The SARS-CoV-2 emerged as a zoonotic outbreak at the end of 2019, causing a disease named Covid-19
and being responsible for a pandemic within very few months.

How does it compare with other viruses?

In January 2020 scientists found that, genetically, SARS-CoV-2 is most similar to two bat corona viruses:
bat-SL-CoVZC45 and bat-SL-CoVZXC21. Its genomic sequence is 88% the same as theirs.

The same study showed that the RNA of SARS-CoV-2 is about 79% the same as that of the SARS corona
virus and approximately 50% the same as that of the MERS virus.

Earlier research suggested that pangolins may have been the initial propagators of SARS-CoV-2 among
humans, as the virus’s genomic sequence appears to be 99% the same as that of a corona virus specific to
these animals.

More recent research, however, including a study from October 2020, emphasizes that pangolins, bats,
and other animals are not to blame for epidemics or pandemics affecting humans.

Instead, the real triggers are societal structures that drive human-animal contact. Blaming wildlife can
also lead to unnecessary slaughter and the devastating loss of wildlife biodiversity, the researchers
explain.

Are there any treatments?

There is currently no cure for COVID-19, but some treatments may help manage symptoms.

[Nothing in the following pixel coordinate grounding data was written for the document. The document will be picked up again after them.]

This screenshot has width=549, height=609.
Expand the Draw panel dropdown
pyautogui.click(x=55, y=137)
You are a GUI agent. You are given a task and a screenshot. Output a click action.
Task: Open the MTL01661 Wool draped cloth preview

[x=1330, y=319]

Most people do not need hospital care but should rest at home and avoid all contact with others.
Symptoms generally improve in about 2 weeks, according to an ongoing survey in the U.K.

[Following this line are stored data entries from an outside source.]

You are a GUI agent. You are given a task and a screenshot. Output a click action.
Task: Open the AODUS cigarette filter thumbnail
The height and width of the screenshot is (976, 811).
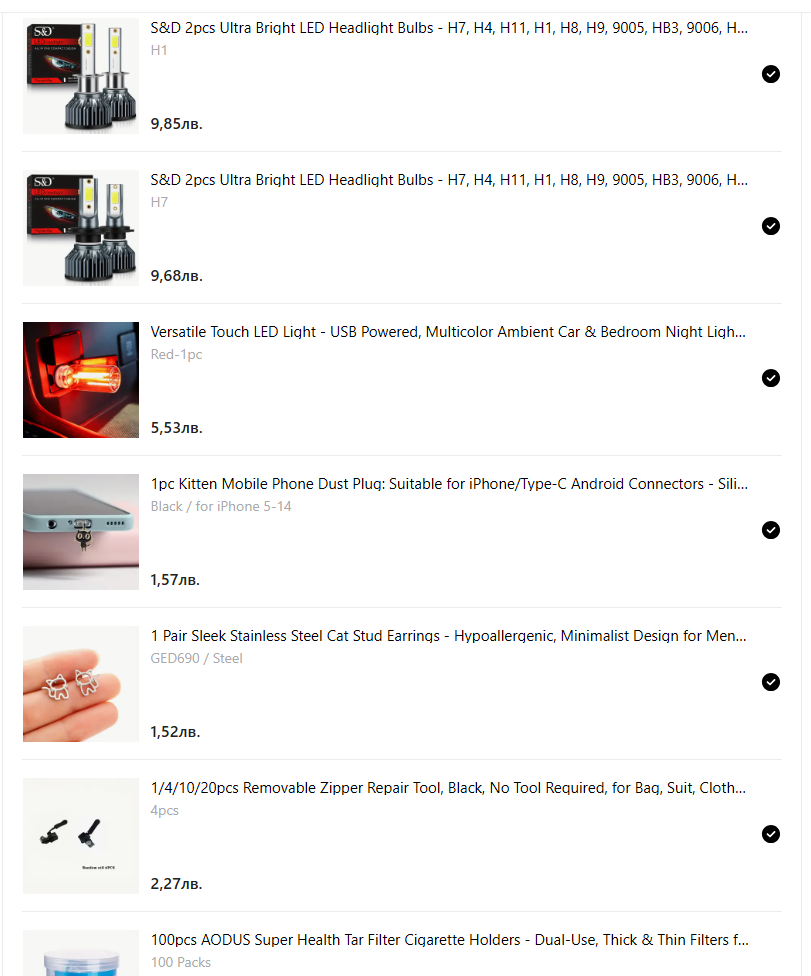81,953
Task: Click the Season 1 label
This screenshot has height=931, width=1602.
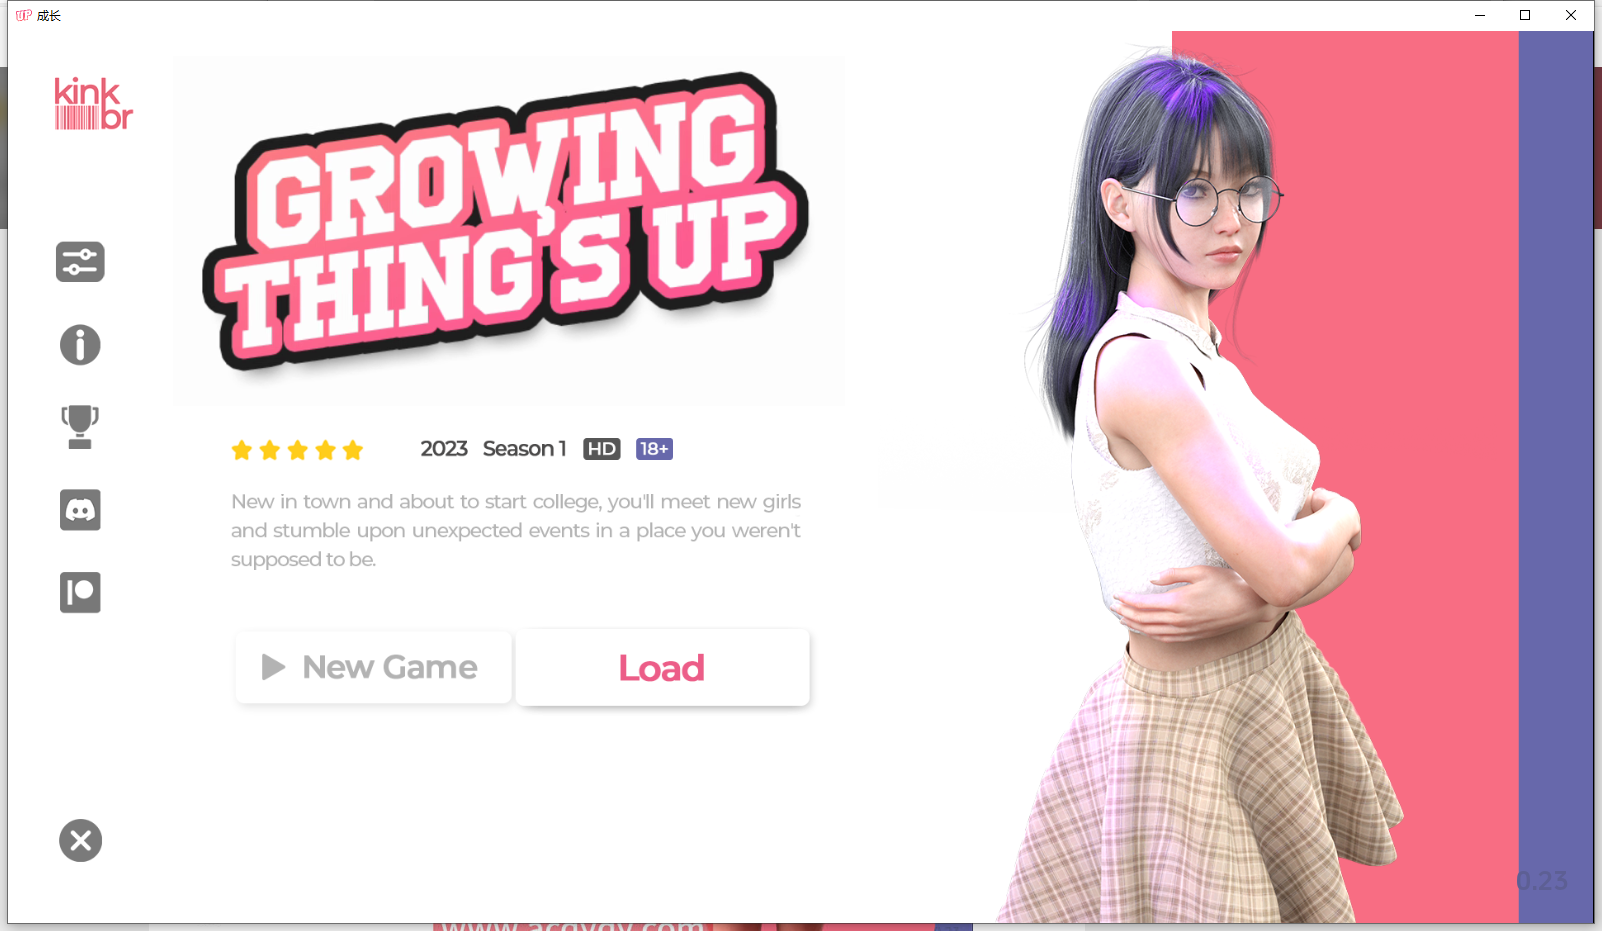Action: tap(524, 449)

People with severe symptoms may need to spend time in a hospital. They may need oxygen therapy and
the use of a mechanical respirator.

In the U.S., two drugs have approval specifically for use against COVID-19 in hospitals. Remdesivir , is
an antiviral drug that may slow the progress of the underlying virus. The other is dexamethasone
(Decadron), a corticosteroid that can help manage inflammation. Antiviral drugs like
Chloroquine,Hydroxychloroquine sulfate are also used.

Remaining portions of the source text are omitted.